Weitere Artikel: Der Kirchenrechtler Axel Freiherr von Campenhausen warnt vor der Einführung einer "fakultativen Ziviltrauung" - d.h. der Möglichkeit, entweder nur kirchlich oder nur standesamtlich, beides mit rechtlicher Bindekraft, zu heiraten, nicht zuletzt weil er Schlimmeres befürchtet: "Es würden beim Anrühren einer solchen Reform auch sofort Stimmen laut werden, die ganz andere Formen menschlicher Zusammenrudelung propagierten als die immer noch von der Verfassung geschützte, grundsätzlich lebenslange Einehe eines Mannes und einer Frau." Oliver Jungen berichtet vom Erlanger Poetenfest (Website), wo es - neben den AutorInnenlesungen natürlich - unter anderem um das Sachbuch, das Urheberrecht und den Feminismus ging. Michael Althen hätte sich in Venedig im Wettbewerb in den letzten Tagen so ziemlich zu Tode gelangweilt, wäre da nicht in einer anderen Reihe ein Dokumentarfilm über Antonioni gelaufen. Arno Orzessek informiert über den Streit um die Spreeufer-Bebauung ("Mediaspree") in Berlin-Friedrichshain.

In der Glosse staunt Andreas Kilb über Wladimir Putin, der kam, sah und vor laufender Kamera einen Tiger betäubte. Martin Wittmann porträtiert den Schauspieler Christoph Waltz, der nun bei Tarantino einen SS-Oberst spielen wird. Wolfgang Sandner gratuliert dem Jazzmusiker Horace Silver zum Achtzigsten. Auf der Forschung-und-Lehre-Seite erfahren wir von Catherine Grim, dass Schlaf jüngsten Studien zufolge nicht nur "nützlich", sondern wirklich und wahrhaftig im ganzen Tierreich auch "notwendig" zu sein scheint. (Man weiß aber immer noch nicht so recht, wozu er eigentlich ganz genau gut ist.)

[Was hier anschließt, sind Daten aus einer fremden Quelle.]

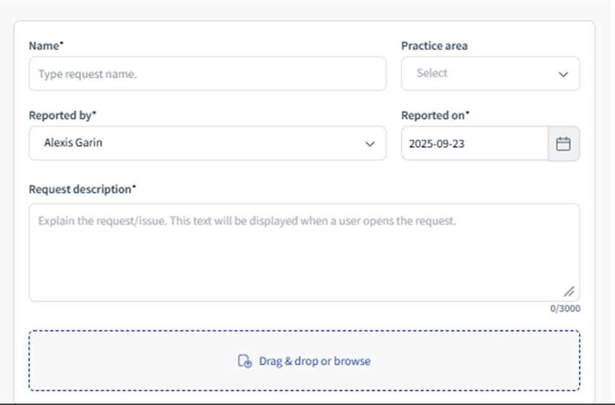Click the 'Practice area' label

pyautogui.click(x=434, y=46)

Kerstin Holm informiert auf der Medienseite über den Tod eines Regimekritikers in Inguschetien, der von der Opposition als "politischer Mord" bezeichnet wird. Der Jurist Magomed Jewlojew betrieb die präsidentenkritische Website ingushetiya.ru.

Besprochen werden ein Konzert des Osnabrück-Teheran-Kammerorchesters mit Bach in Teheran, das Mode-Kunst-Event "Hannover Goes Fashion", "Hey Ma", die neue Platte von James, und Bücher, darunter Rutu Mudans Comic "Blutspuren" über ein Selbstmordattentat in Israel (mehr dazu in der Bücherschau des Tages ab 14 Uhr).